### Cel ćwiczenia:
Pokaż wszystkie wiersze rekordów, w których występuje słowo „This”.

(Rekordy wybrane ze zbioru)
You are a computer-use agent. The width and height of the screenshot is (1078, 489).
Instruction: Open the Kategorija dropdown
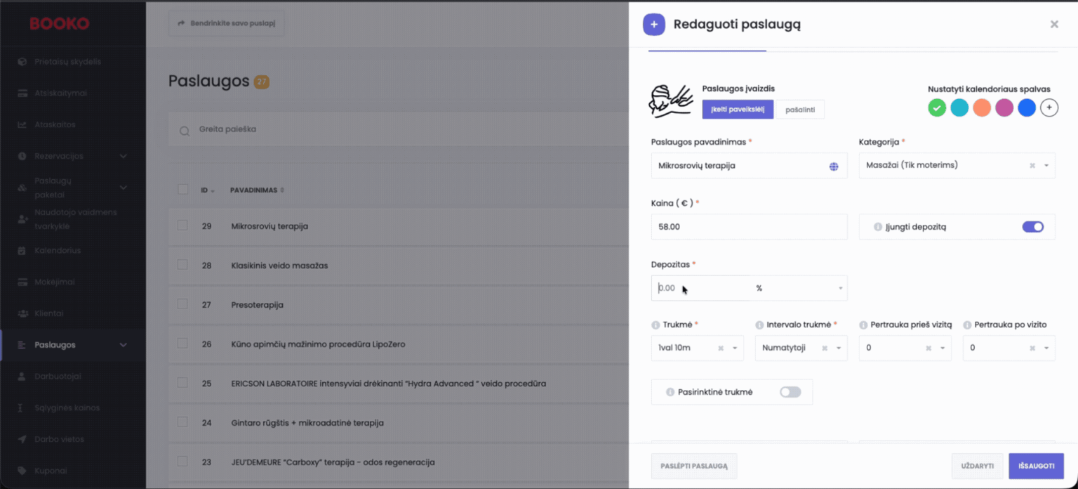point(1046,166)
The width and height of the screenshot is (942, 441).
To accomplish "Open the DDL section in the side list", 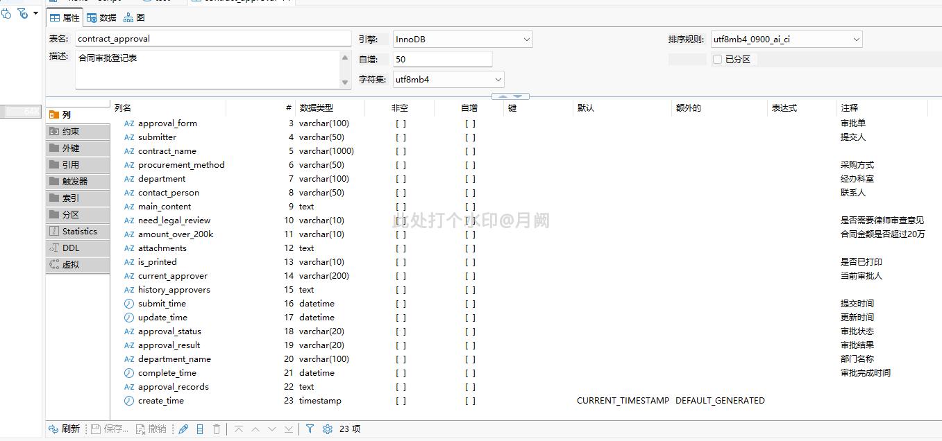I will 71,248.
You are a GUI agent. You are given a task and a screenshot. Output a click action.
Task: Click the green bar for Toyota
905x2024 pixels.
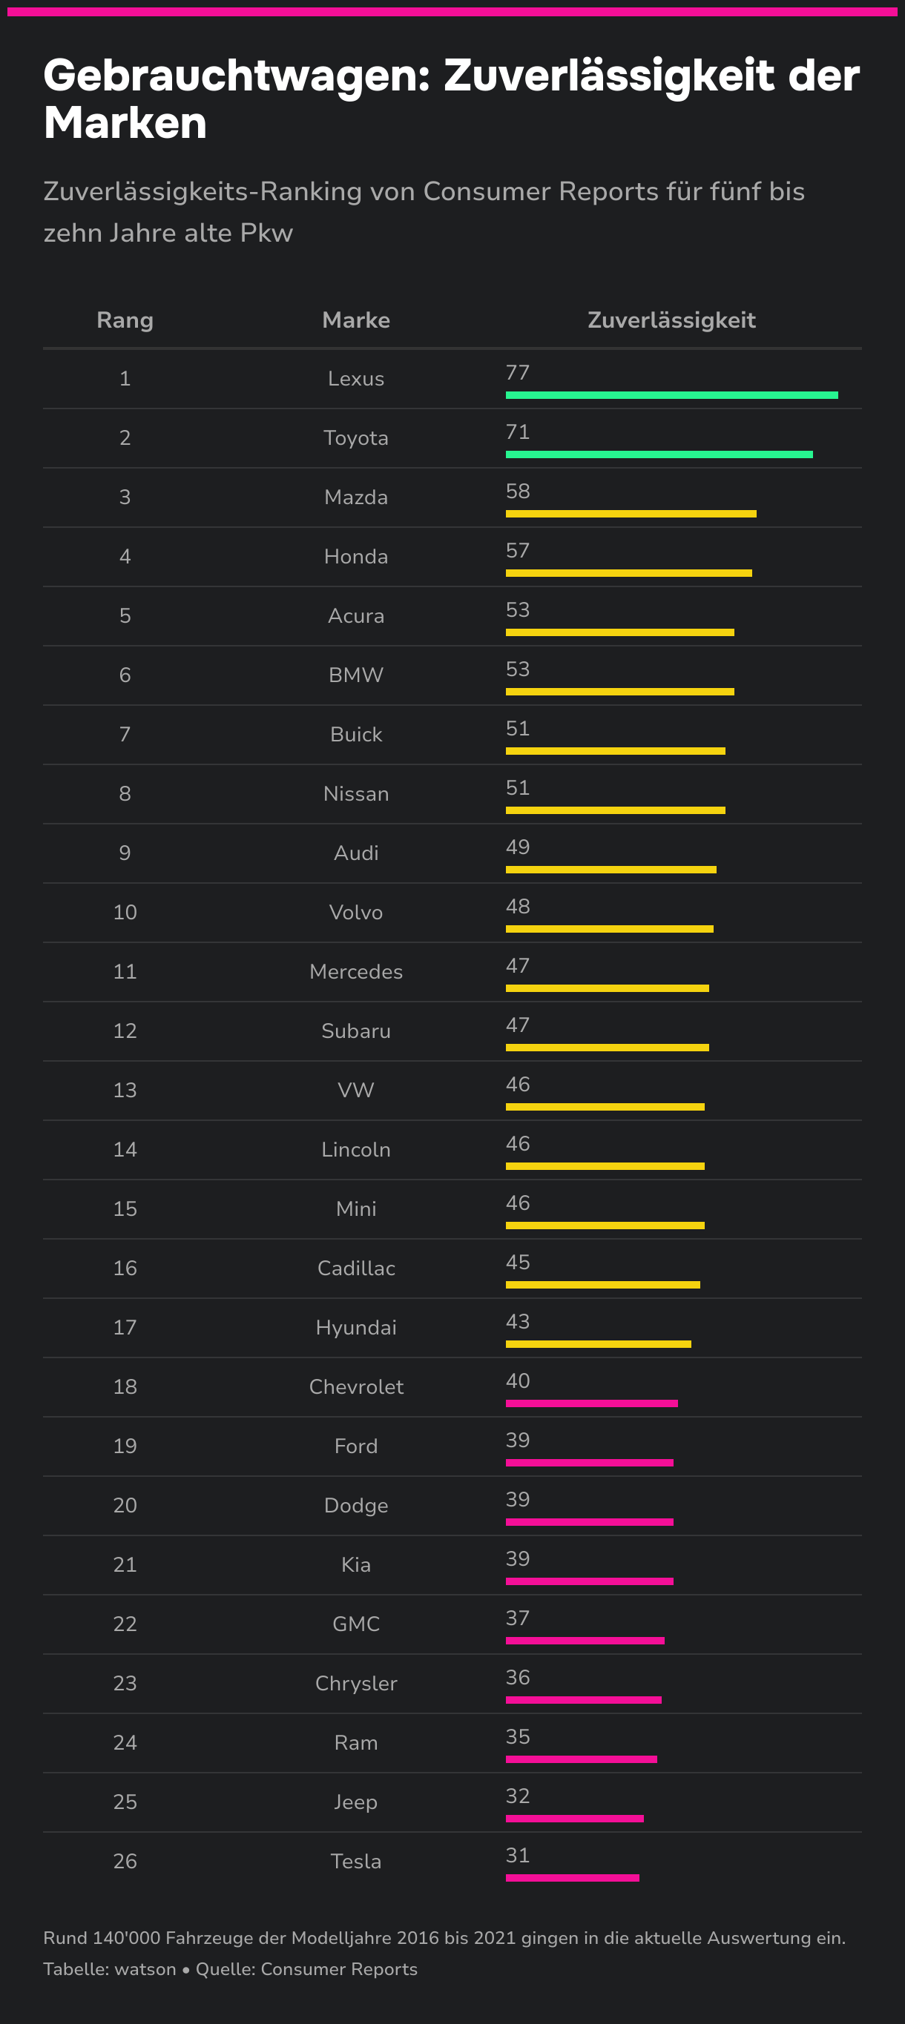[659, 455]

...

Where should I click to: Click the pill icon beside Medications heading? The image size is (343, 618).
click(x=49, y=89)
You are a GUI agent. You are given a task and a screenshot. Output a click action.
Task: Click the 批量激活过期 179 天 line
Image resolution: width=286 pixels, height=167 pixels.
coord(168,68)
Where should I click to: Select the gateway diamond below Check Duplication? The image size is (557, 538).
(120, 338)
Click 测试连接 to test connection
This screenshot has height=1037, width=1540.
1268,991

--

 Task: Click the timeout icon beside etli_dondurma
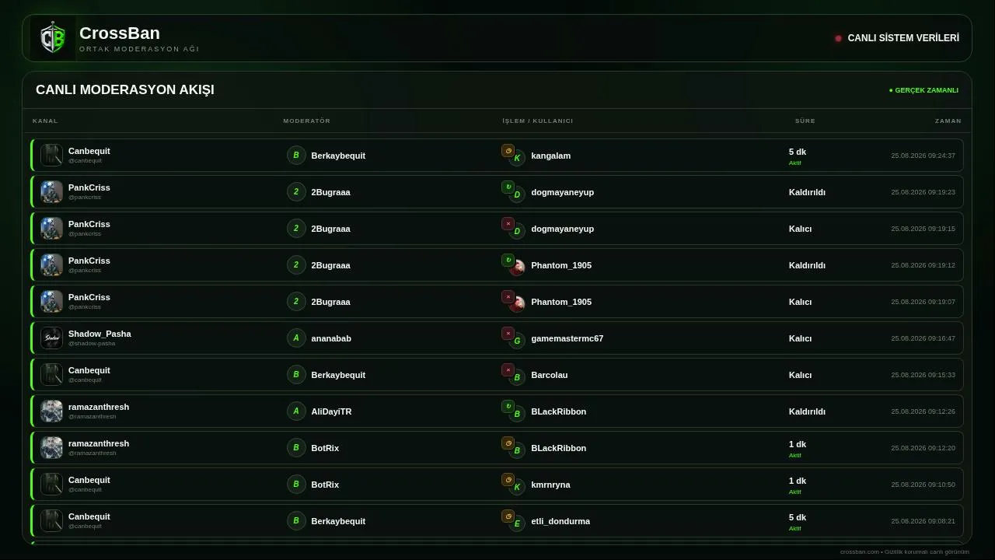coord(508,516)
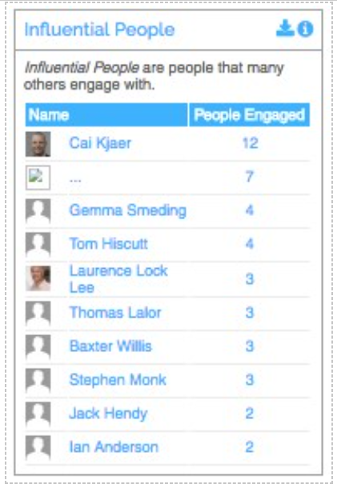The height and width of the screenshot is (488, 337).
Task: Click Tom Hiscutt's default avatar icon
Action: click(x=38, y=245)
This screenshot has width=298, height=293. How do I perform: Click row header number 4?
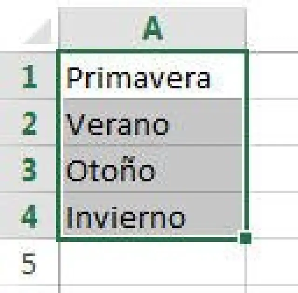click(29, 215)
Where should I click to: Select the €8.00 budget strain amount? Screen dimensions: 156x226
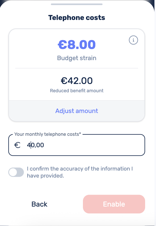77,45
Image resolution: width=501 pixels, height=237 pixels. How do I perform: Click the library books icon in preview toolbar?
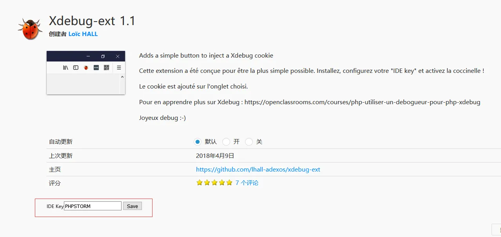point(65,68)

### Rozwiązanie:
This screenshot has height=1037, width=1540.
This screenshot has width=298, height=293. How do I perform: Click row header number 4?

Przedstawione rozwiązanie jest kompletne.